ARTIGO
┄┄┄┄┄┄

O JUIZ E O AMIGO

Djalma Carvalho

Djalma de Melo Carvalho
Membro da Academia Santanense de Letras.

Tenho visto, durante anos, jovens casais que juram união eterna ao pé do altar e pouco tempo depois se separam para sempre, procurando, cada um, a partir daí, trilhar caminhos diferentes em busca de novo romance, de novo amor.
O escritor americano Edgar Watson Howe disse, a propósito: “Casamento é um jogo de paciência a duas mãos.”
Acrescentaria: jogo de paciência e de tolerância, para que, esvaindo-se a paixão, não possa fenecer o amor; “que seja infinito enquanto dure”, nas palavras do poeta Vinicius de Moraes.
Na verdade, nos dias de hoje, não é tarefa fácil a paciente busca de novo romance que terá de fazer cada um dos separados, na tentativa de construir um novo lar de forma digna, firme e duradora.
Junte-se a essa paciente busca a preocupação que se terá cada um com o corre-corre diário, com a luta para manter o emprego e o zelo pelo seu trabalho, não esquecendo a própria e necessária formação e capacitação profissional.
Estamos, afinal, diante do caldeirão da sociedade moderna, considerada a cada dia mais exigente e trituradora de valores e conceitos até então arraigados no seio da tradicional família brasileira.

┄┄┄┄┄┄

MATERIAL COLETADO
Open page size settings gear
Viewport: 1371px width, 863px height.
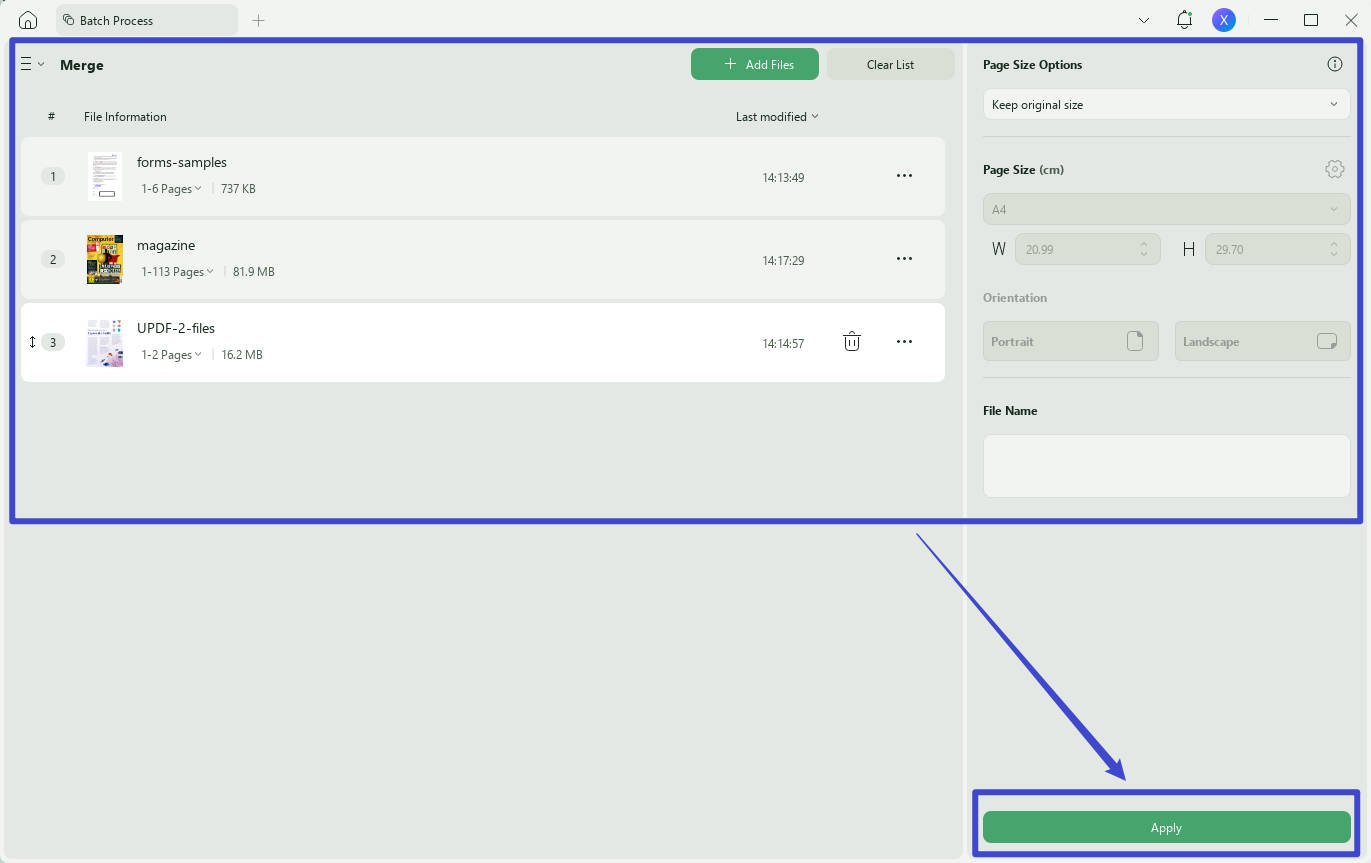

┄┄┄┄┄┄

OBJETIVO
Reescreva o trecho do artigo sobre o casamento entre "Tenho visto, durante" e "Vinicius de Moraes.", inclusive, trocando "jogo" por "exercício".

TAREFA CONCLUÍDA
Tenho visto, durante anos, jovens casais que juram união eterna ao pé do altar e pouco tempo depois se separam para sempre, procurando, cada um, a partir daí, trilhar caminhos diferentes em busca de novo romance, de novo amor.
O escritor americano Edgar Watson Howe disse, a propósito: “Casamento é um exercício de paciência a duas mãos.”
Acrescentaria: exercício de paciência e de tolerância, para que, esvaindo-se a paixão, não possa fenecer o amor; “que seja infinito enquanto dure”, nas palavras do poeta Vinicius de Moraes.